Validating the conditional power formula
To ensure that the modification the conditional power formula (formula 9) was appropriate, we performed a validation study using simulations. For each combination of prevalence of the prognostic factor and magnitude of the interaction ran 10 trials to obtain 10 interim test statistics for each combination of parameters. At the interim analysis we calculated the conditional power based on the hypothesized values of θ, σ, and p
1
. For each trial, the second half of the trial was simulated 5,000 times to obtain the empirical conditional power. Since there were 10 different combinations of prevalence of the prognostic factor and magnitude of the interaction effect and 10 trials for each combination, the plot generated 100 points. We generated a scatter plot of the empirical conditional power based on 5,000 replicates against the calculated conditional power (Figure 1). Values that line up along the y = x line demonstrate that formula provided an accurate estimation of the conditional power.
Simulation study details
Five thousand replications were performed for each combination of the interaction effect and proportion at level k
1
. We first evaluated the empirical power for detecting the interaction effect without accounting for misspecification of the distribution of the prognostic factor. We varied the misspecification of the prognostic factor at −15%, -5%, 0%, +5%, and +15%. For the quota sampling method we did not vary the misspecification of the distribution of the prognostic factor because the definition of the method does not allow for misspecifications. While we did not expect the quota sampling method to have power or type I error estimates that differ from the traditional one-stage sampling design under no misspecification, we conducted the simulation study for this study design method to confirm there was no impact on power and type I error. For the modified quota sampling method and sample size re-estimation using conditional power we used the same misspecifications as described above.

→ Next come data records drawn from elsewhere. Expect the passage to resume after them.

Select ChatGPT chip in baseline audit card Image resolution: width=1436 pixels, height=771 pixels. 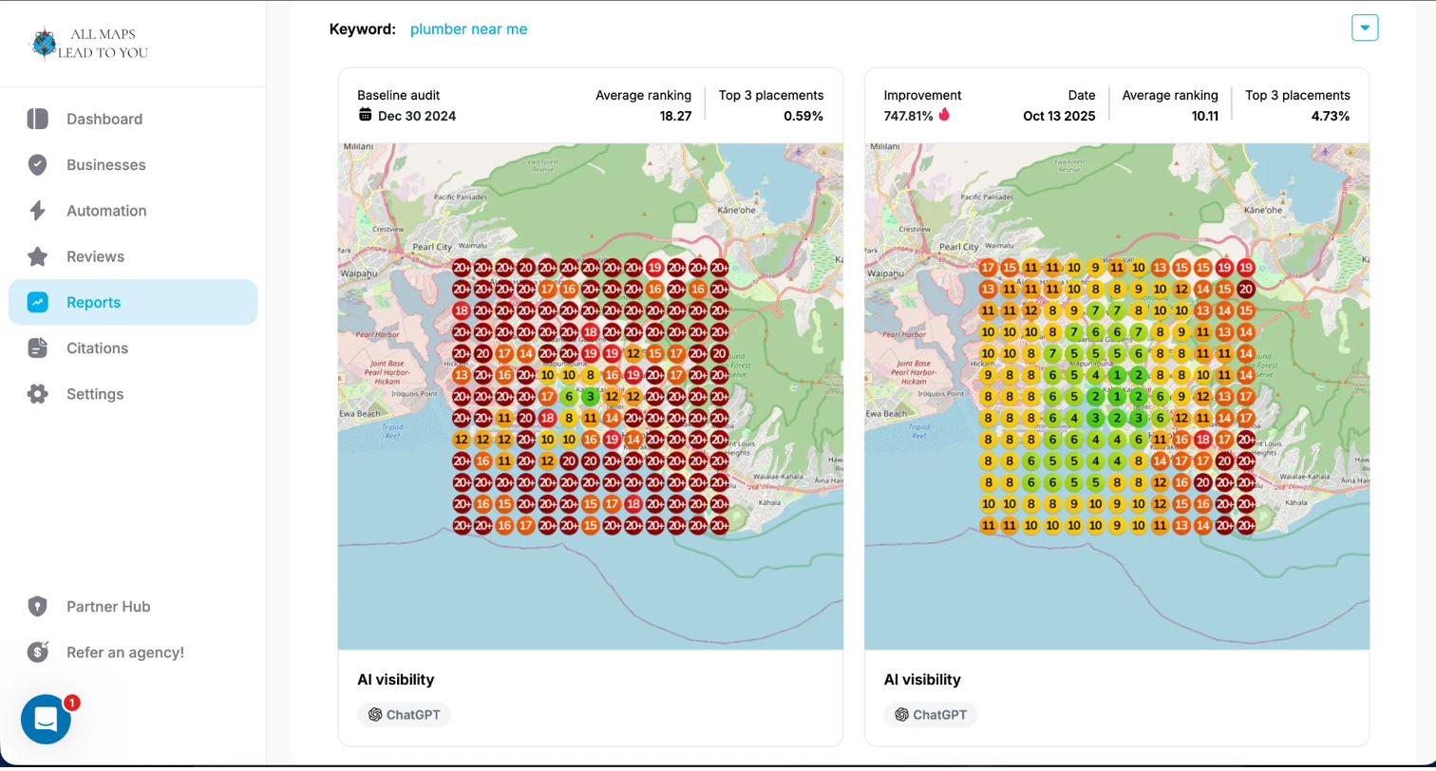404,715
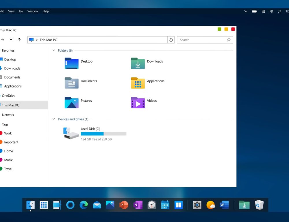Image resolution: width=289 pixels, height=222 pixels.
Task: Open the back navigation history dropdown
Action: [11, 40]
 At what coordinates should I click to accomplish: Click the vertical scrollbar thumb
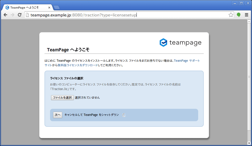pyautogui.click(x=249, y=76)
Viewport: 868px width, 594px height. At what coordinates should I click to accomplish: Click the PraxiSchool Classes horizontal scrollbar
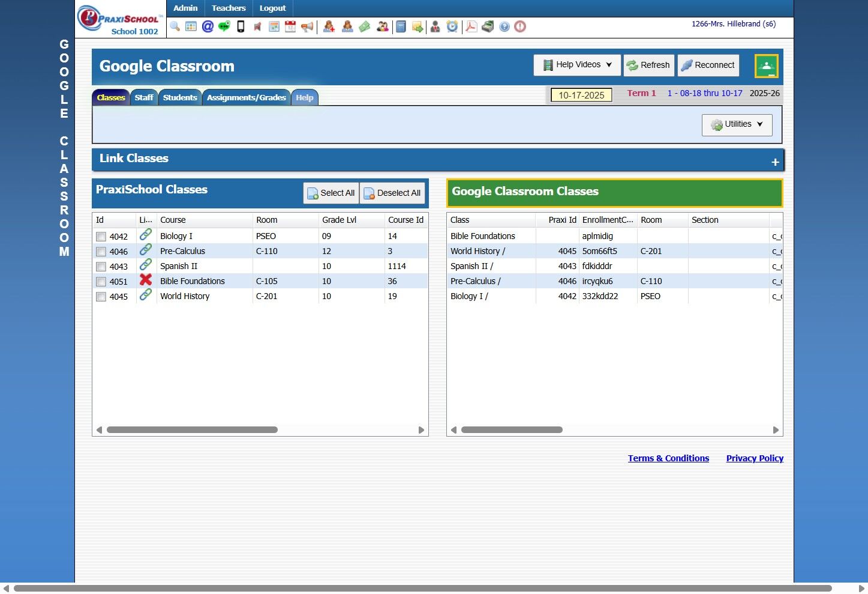tap(192, 430)
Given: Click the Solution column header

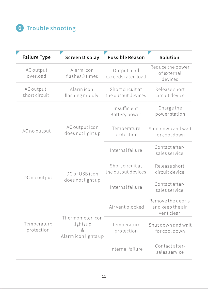Looking at the screenshot, I should pyautogui.click(x=169, y=58).
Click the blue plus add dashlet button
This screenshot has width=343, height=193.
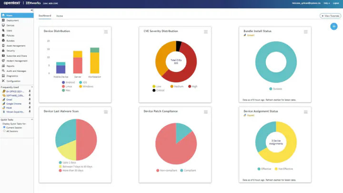[334, 26]
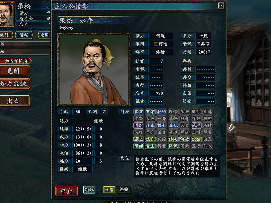271x203 pixels.
Task: Select the 農業 skill badge
Action: 139,112
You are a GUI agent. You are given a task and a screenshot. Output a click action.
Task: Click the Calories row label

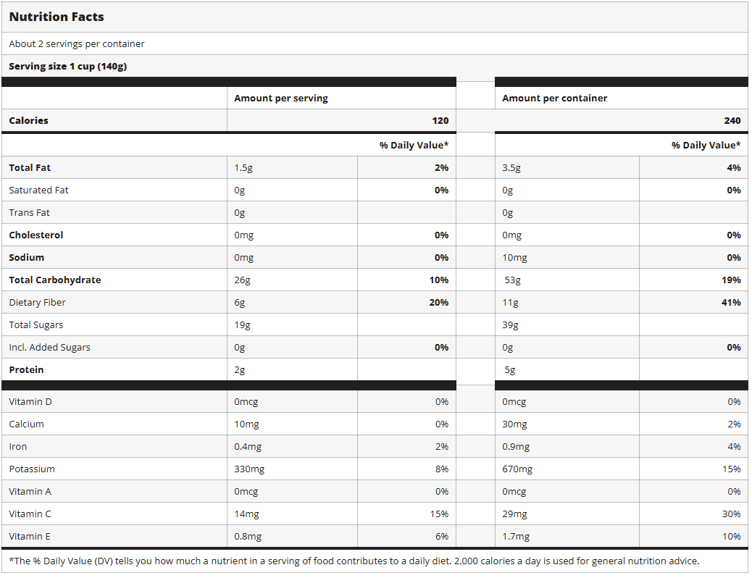click(x=29, y=121)
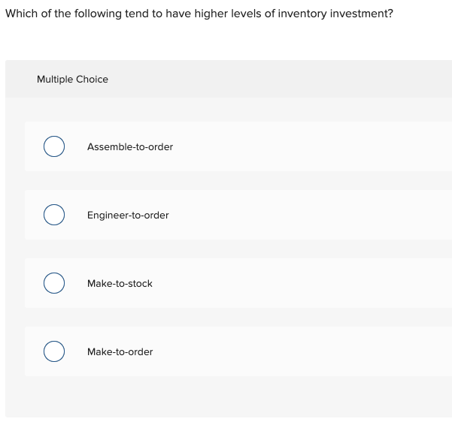
Task: Select the Engineer-to-order radio button
Action: click(53, 215)
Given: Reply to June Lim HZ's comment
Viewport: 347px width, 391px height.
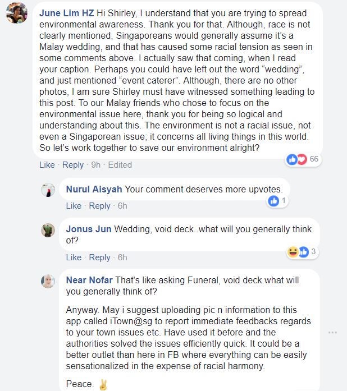Looking at the screenshot, I should [73, 165].
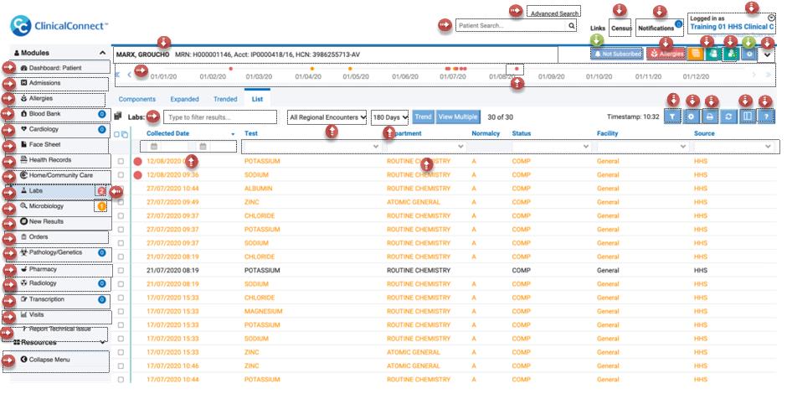Viewport: 787px width, 394px height.
Task: Refresh the labs results list
Action: click(x=728, y=117)
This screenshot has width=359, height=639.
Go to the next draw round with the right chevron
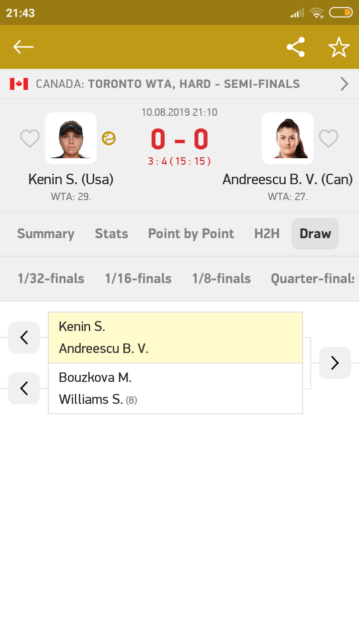click(x=335, y=363)
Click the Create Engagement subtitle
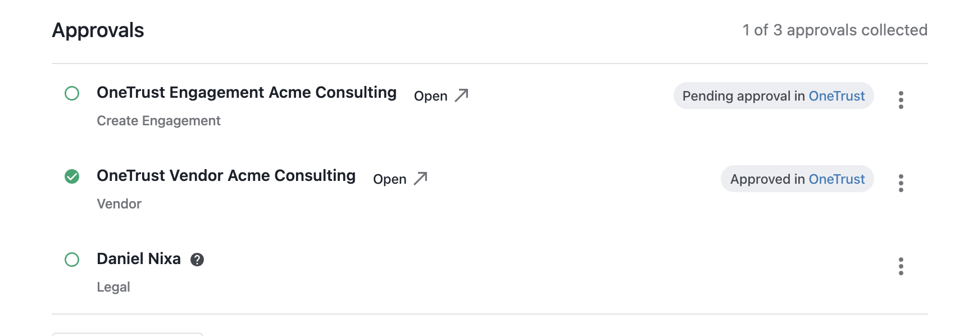Screen dimensions: 973x336 pos(158,121)
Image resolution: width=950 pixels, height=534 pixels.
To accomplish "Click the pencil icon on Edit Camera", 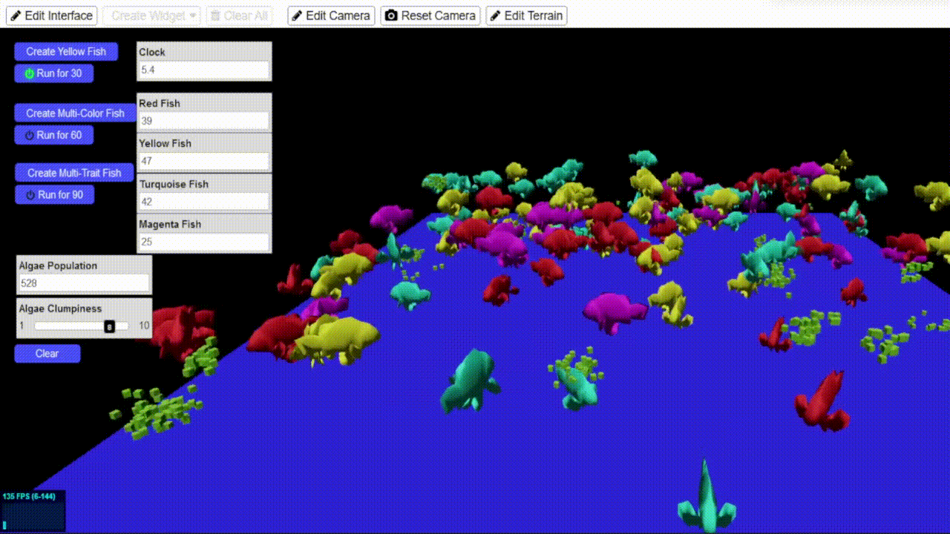I will 297,16.
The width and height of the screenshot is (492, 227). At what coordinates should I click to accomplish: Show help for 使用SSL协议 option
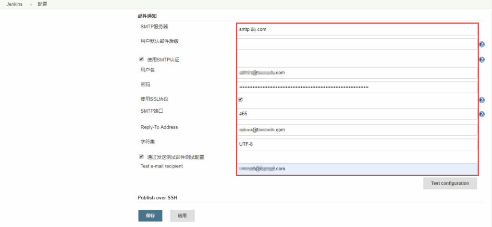pos(481,100)
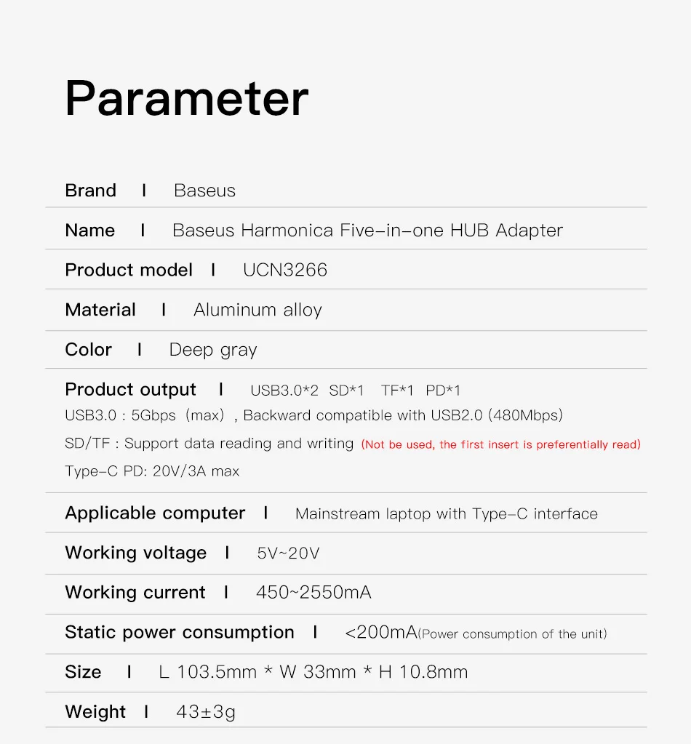691x744 pixels.
Task: Select the Static power consumption label
Action: point(180,633)
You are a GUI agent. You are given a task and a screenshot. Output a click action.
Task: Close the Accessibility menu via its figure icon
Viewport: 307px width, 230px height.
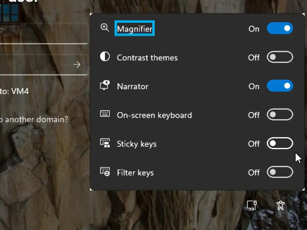coord(280,205)
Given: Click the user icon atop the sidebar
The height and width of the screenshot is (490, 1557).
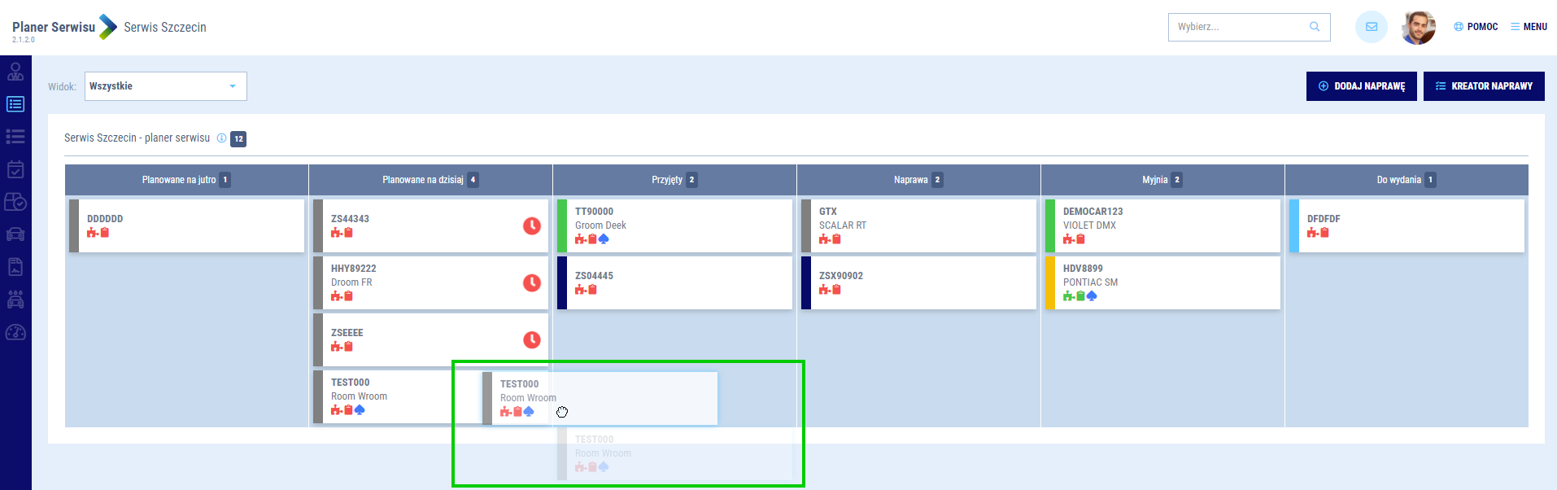Looking at the screenshot, I should [x=15, y=72].
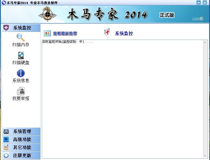Click the 我要举报 upload arrow icon
The height and width of the screenshot is (160, 210).
point(21,91)
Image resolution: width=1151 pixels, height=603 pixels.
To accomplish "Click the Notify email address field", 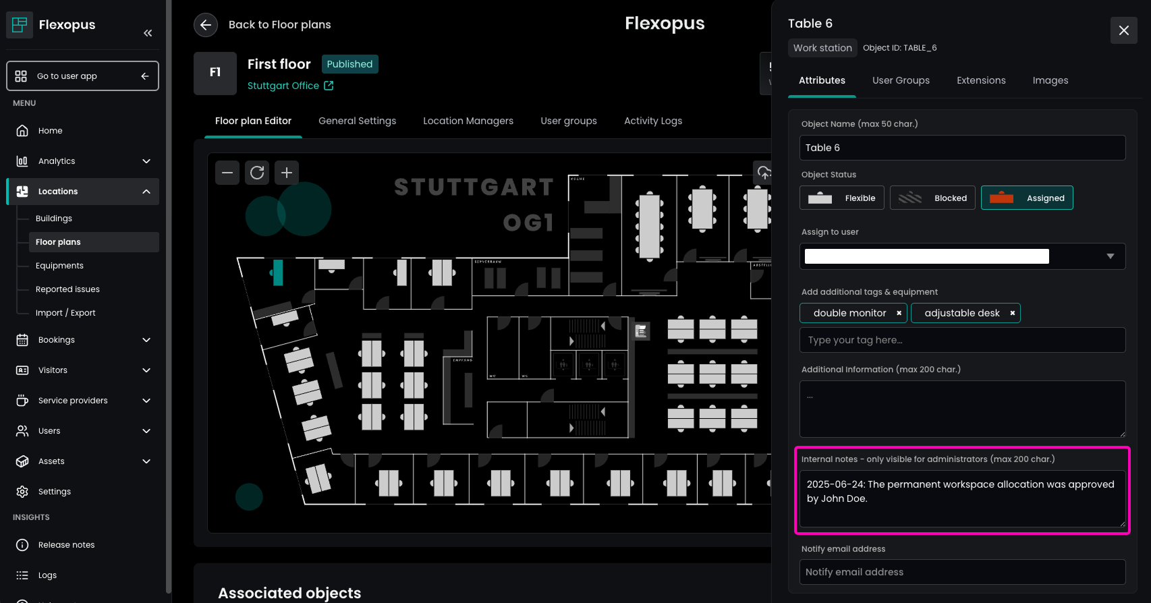I will tap(962, 572).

We calculated the overall empirical power for the interaction effect for all three methods. This was defined as the percentage of statistically significant interaction effects across the 5,000 replicates. Empirical type I error was calculated in a similar fashion for these three methods, but the interaction effect was assumed to be zero and the sample size we used was the sample sizes for the planned interaction effects of 15 and 5. For the sample size re-estimation method we also calculated the empirical conditional power. This was defined as the number of statistically significant interaction effects detected at the 0.05 level among trials that re-estimated the sample size. Because the sample size could change, we also calculated the mean and median final sample size for the entire procedure.
The margin of error for empirical power and type I error was calculated using the half width of the 99% confidence interval based on a binomial distribution with a sample size of 5,000. Since trials were planned with 1– β = 0.80 α = 0.05 this led to margins of error equal of 0.015 and 0.008 when assessing empirical power and type I error respectively.